The four low scores bump up a bit when I have one of six cards reporting a positive balance rather than the two I have currently. But they're still well below 800. The only other scores I have below 800 are the TU and EX mortgage scores, but they're on a scale of 839 and 850 respectively.
@Anonymous wrote:A long while back I suggested that this intuitively plausible common sense idea was likely to be the case. I.e. that the Auto flavors of FICO were likely to weigh Auto accounts more heavily than a Classic or Bankcard flavor.
This is exactly what my friend (he's a career finance manager who's worked for many major and small dealerships over the decades) told me about the auto loan FICOs - the heaviest weight factor is one's payment history on auto loans. Dunno about closed vs existing but I'll assume both are extremely important to getting a great approval based upon my friend's insistance. He also mentioned paying a few bucks over the principal every month on one's auto loan is a good thing that factors in, too.

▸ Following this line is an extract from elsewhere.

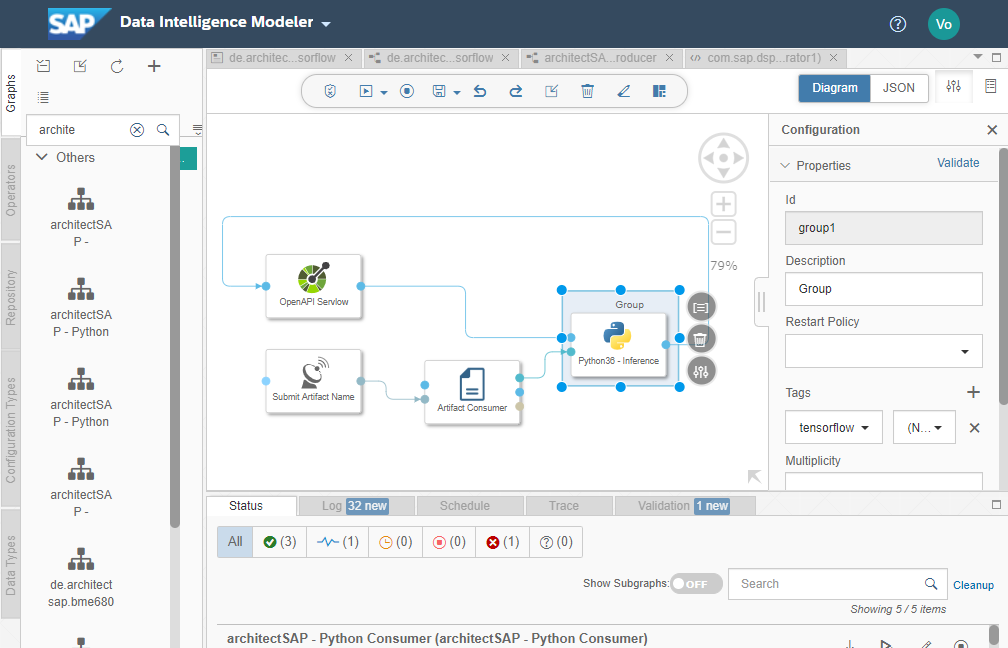Filter status list by All
1008x648 pixels.
pos(235,542)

@AnonymousHe also mentioned paying a few bucks over the principal every month on one's auto loan is a good thing that factors in, too.
I'm not sure how that could factor into scoring. I suppose under a MR it could look good if you're paying a little extra toward principal each month. I fail to see how a FICO Auto score could be positively impacted by paying extra toward principal.
@Anonymous wrote:
@AnonymousHe also mentioned paying a few bucks over the principal every month on one's auto loan is a good thing that factors in, too.I'm not sure how that could factor into scoring. I suppose under a MR it could look good if you're paying a little extra toward principal each month. I fail to see how a FICO Auto score could be positively impacted by paying extra toward principal.
OK, I just saw him & had a brewski with him and showed this thread to him. The extra toward the principal was ONLY to help keep one from being upside down, which obviously benefits the buyer with a trade-in. He also said the FICO auto score doesn't care if you have a current payment or not - one, two, whatever, paid off auto loans are just as good as one paid off and one current. Even a SINGLE 30-day late can torpedo a deal for the buyer in a very bad way he said - even if it happened a single day within the 7-yr SOL when they pull the CRs. He said CC's and all other debts take 2nd fiddle to auto loans in consideration.... FWIW.